To do
• 1. Using the Carly Beth profile, explain in one to three sentences how Beth came to perform music on the Yingke app.
• 2. Transcribe the part of the Carly Beth profile starting with "- Born: March" and going on through "throughout high school.".

Extract section start

- Born: March 14, 1997 (age 29)
- Occupations: Singer; songwriter; pianist;
- Years active: 2014–present
- Website: carlybeth.com

= Carly Beth =

American singer-songwriter

Carly Beth (Chinese: 王韵藍) is an American singer-songwriter from Grand Island, New York. She is known for her piano solos and viral success performing on multiple social media platforms.

==Early life and career==
Beth grew up in Grand Island in western New York. She began taking piano lessons as a child and started to compose piano solos at the age of nine. She continued to receive classical training throughout high school.

At the age of 15, Beth wrote and produced an album of 12 piano solos called Taking Flight, which was released in 2014. Her album was recognized by Jim Brickman, a pianist and songwriter who invited Beth to perform on stage with him after hearing her album.

Although she is classically trained after her first album, Beth started writing pop songs on both the piano and guitar. In 2016 Beth began studying at the University of Westminster in London. She graduated with a Bachelor of Arts in Commercial Music Performance.

==Social media success==
While at college in London, Beth met a Chinese friend who proposed that she perform music on a popular Chinese live streaming app, Yingke (映客). On the app, she sang her original music and covers in both English and Chinese. After nine months, Beth had a following of 45,000 fans on the platform. In 2017, she became one of the top musician broadcasters on the app, regularly having over 110,000 simultaneous viewers on her live-streamed performances.

After her success on Yingke, Beth began posting videos on Facebook, where a video of her playing and singing the Shape of You by Ed Sheeran reached 4.3 million views. After this she began live-streaming on Facebook.

In 2017, Beth began working with Jimmy Bralower, a multiple Grammy award winning musician. With him helping as a producer, she released a single titled Sleepless Lullaby in February 2019.

Extract section end
Provided material section start

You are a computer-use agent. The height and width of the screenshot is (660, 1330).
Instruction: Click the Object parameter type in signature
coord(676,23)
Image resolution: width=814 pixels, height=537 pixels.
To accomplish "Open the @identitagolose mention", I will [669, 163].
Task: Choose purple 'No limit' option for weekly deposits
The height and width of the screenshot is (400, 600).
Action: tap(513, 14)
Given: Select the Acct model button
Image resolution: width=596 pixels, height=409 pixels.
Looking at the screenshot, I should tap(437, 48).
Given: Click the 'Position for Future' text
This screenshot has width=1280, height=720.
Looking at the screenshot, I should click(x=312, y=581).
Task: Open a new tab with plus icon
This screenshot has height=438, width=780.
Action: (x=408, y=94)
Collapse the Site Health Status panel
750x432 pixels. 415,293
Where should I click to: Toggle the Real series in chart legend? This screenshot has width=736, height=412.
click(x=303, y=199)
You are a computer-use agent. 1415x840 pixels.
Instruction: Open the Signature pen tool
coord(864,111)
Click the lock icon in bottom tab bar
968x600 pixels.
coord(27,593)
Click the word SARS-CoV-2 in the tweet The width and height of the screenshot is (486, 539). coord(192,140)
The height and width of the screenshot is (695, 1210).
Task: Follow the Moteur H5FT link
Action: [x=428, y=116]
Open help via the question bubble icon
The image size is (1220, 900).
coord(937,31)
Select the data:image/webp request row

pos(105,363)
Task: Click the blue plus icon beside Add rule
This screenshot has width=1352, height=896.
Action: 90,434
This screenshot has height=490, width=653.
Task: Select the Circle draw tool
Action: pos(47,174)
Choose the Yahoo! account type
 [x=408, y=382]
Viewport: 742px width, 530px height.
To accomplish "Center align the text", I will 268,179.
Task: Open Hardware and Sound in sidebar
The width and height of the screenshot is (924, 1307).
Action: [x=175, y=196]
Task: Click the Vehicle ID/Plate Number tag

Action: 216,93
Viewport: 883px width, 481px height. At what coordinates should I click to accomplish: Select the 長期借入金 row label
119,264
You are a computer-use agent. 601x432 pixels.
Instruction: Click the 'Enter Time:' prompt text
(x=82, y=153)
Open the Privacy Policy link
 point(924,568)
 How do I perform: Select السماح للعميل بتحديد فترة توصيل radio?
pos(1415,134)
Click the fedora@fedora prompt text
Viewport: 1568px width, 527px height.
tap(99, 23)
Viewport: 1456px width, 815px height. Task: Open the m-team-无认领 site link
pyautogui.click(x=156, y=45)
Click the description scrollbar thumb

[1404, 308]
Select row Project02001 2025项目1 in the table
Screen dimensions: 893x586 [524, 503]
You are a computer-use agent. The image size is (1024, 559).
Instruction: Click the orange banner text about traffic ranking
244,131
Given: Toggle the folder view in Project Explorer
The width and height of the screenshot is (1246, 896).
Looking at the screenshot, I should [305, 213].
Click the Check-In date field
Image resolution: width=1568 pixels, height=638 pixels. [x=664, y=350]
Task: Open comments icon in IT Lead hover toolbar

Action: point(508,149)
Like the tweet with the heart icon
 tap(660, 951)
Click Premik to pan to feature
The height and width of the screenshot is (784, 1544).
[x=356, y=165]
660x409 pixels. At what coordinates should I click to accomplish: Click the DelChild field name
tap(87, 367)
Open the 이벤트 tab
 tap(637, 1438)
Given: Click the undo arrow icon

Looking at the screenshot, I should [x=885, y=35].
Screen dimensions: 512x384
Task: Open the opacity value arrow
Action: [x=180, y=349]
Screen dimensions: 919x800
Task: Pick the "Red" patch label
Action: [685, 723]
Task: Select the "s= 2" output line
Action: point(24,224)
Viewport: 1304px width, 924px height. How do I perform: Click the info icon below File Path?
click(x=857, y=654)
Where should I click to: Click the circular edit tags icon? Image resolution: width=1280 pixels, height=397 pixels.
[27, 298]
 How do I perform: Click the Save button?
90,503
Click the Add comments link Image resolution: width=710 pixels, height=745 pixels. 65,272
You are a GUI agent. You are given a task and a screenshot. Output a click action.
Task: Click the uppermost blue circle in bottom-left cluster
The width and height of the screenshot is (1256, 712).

Provided material section end

Numbered answers
• 1. While she was at college in London, Beth met a Chinese friend who proposed that she perform music on Yingke, a popular Chinese live-streaming app. On the app, she sang her original music and covers in both English and Chinese.

• 2.
- Born: March 14, 1997 (age 29)
- Occupations: Singer; songwriter; pianist;
- Years active: 2014–present
- Website: carlybeth.com

= Carly Beth =

American singer-songwriter

Carly Beth (Chinese: 王韵藍) is an American singer-songwriter from Grand Island, New York. She is known for her piano solos and viral success performing on multiple social media platforms.

==Early life and career==
Beth grew up in Grand Island in western New York. She began taking piano lessons as a child and started to compose piano solos at the age of nine. She continued to receive classical training throughout high school.